Clathrin forms diverse lattice and cage structures that change size and shape rapidly in response to the needs of eukaryotic cells during clathrin-mediated endocytosis and intracellular trafficking. We present the cryo-EM structure and molecular model of assembled porcine clathrin, providing insights into interactions that stabilize key elements of the clathrin lattice, namely, between adjacent heavy chains, at the light chain–heavy chain interface and within the trimerization domain. Furthermore, we report cryo-EM maps for five different clathrin cage architectures.
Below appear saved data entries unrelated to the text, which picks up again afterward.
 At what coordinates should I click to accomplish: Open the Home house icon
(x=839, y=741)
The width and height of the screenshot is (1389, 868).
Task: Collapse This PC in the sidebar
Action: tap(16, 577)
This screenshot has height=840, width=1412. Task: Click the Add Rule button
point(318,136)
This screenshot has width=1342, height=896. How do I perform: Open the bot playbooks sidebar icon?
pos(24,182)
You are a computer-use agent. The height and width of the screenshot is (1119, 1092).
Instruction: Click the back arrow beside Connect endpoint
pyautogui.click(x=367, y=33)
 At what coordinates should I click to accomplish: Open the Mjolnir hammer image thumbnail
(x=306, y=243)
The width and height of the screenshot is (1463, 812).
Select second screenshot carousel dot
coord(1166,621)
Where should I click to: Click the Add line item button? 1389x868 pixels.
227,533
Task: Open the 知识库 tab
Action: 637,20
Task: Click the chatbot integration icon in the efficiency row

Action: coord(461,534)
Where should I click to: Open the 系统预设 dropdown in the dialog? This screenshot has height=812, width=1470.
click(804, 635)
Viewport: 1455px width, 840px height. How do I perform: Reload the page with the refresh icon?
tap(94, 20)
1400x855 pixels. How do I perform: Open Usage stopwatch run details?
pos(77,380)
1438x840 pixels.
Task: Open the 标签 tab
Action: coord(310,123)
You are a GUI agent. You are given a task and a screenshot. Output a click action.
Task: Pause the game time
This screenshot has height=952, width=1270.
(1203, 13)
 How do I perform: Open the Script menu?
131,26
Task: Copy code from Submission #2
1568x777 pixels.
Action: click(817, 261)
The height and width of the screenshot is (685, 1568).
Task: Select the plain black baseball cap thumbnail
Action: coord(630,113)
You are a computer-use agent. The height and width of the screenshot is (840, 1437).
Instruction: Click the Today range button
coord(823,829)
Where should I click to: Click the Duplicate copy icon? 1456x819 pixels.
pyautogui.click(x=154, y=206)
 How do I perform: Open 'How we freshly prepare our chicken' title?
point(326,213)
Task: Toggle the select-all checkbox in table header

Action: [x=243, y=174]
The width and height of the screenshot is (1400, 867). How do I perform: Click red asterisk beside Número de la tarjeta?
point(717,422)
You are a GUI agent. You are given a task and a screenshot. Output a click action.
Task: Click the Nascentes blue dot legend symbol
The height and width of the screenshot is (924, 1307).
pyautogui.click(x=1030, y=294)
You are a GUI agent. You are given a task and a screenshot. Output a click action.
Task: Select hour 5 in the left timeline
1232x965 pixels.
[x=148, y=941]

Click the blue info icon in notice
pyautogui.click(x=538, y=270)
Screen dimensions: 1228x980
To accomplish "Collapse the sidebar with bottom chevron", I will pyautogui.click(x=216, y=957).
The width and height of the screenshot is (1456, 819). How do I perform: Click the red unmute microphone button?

Fitting structural models to three of these maps shows that their assembly requires only a limited range of triskelion leg conformations, yet inherent flexibility is required to maintain contacts. Analysis of the protein–protein interfaces shows remarkable conservation of contact sites despite architectural variation. These data reveal a universal mode of clathrin assembly that allows variable cage architecture and adaptation of coated vesicle size and shape during clathrin-mediated vesicular trafficking or endocytosis. Cryo-EM maps of different clathrin cage architectures and accompanying analyses lead to a consensus model of the clathrin triskelion hub, suggesting a universal assembly mode that still allows adaptation to various vesicle sizes and shapes.